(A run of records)
***

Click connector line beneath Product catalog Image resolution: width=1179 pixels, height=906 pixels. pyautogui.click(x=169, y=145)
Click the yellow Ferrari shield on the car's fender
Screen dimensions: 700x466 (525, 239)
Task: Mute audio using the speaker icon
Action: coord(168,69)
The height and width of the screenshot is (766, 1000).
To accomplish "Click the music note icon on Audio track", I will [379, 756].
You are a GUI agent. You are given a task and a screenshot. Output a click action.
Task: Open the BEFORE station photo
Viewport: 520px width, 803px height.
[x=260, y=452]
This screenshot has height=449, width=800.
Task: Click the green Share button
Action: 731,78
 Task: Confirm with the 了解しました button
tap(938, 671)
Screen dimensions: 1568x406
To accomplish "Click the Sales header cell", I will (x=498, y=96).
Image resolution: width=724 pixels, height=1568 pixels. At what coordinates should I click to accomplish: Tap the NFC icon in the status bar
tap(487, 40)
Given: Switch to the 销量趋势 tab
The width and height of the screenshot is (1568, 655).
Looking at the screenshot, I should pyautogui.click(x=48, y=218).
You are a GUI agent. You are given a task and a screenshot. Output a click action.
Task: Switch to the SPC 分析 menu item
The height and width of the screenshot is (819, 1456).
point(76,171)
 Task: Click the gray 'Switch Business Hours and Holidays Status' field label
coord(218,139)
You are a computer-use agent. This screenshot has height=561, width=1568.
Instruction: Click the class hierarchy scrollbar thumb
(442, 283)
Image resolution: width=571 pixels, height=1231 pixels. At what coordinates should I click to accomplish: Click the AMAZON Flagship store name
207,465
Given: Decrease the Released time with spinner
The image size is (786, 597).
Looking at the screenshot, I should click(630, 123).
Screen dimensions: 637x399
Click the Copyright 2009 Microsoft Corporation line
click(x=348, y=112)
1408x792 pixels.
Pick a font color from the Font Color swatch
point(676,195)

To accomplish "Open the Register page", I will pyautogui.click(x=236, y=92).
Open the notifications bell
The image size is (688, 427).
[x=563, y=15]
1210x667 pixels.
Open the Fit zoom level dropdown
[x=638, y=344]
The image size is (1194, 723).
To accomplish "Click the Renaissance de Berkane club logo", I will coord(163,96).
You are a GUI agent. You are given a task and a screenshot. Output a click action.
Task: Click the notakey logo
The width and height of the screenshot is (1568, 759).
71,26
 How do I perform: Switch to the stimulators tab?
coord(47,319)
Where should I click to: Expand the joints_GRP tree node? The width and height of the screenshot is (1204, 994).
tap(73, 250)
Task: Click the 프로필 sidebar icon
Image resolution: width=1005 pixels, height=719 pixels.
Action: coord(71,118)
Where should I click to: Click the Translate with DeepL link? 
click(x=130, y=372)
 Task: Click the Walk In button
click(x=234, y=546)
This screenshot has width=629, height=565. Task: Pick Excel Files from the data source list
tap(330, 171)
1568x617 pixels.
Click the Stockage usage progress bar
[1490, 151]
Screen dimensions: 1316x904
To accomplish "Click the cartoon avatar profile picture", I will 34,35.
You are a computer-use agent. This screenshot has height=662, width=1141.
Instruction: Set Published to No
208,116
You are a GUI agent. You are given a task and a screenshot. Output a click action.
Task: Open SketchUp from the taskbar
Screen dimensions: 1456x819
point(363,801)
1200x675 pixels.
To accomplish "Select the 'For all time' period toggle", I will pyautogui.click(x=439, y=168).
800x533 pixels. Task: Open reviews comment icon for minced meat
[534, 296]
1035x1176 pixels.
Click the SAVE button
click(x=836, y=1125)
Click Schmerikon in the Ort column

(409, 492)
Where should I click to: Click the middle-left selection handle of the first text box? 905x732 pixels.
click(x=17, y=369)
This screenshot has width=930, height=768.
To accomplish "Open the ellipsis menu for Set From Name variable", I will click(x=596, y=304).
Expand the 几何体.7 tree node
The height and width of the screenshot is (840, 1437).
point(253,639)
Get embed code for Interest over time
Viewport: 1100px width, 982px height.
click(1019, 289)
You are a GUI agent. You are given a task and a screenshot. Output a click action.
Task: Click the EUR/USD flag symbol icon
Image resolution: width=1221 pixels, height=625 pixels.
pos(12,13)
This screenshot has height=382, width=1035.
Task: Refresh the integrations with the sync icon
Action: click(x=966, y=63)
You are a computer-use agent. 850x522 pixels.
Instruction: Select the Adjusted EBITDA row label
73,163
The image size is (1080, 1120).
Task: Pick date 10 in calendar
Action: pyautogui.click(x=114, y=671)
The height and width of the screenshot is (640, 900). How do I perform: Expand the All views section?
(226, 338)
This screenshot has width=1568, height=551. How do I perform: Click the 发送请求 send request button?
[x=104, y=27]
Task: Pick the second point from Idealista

***

Please update everything from "Click the yellow" down to "tap(938, 671)" in the records above by replacing "Ferrari" with "Porsche", leaving all else unchanged. Give back only those lines.

Click the yellow Porsche shield on the car's fender
Screen dimensions: 700x466 (525, 239)
Task: Mute audio using the speaker icon
Action: coord(168,69)
The height and width of the screenshot is (766, 1000).
To accomplish "Click the music note icon on Audio track", I will [379, 756].
You are a GUI agent. You are given a task and a screenshot. Output a click action.
Task: Open the BEFORE station photo
Viewport: 520px width, 803px height.
[x=260, y=452]
This screenshot has height=449, width=800.
Task: Click the green Share button
Action: 731,78
 Task: Confirm with the 了解しました button
tap(938, 671)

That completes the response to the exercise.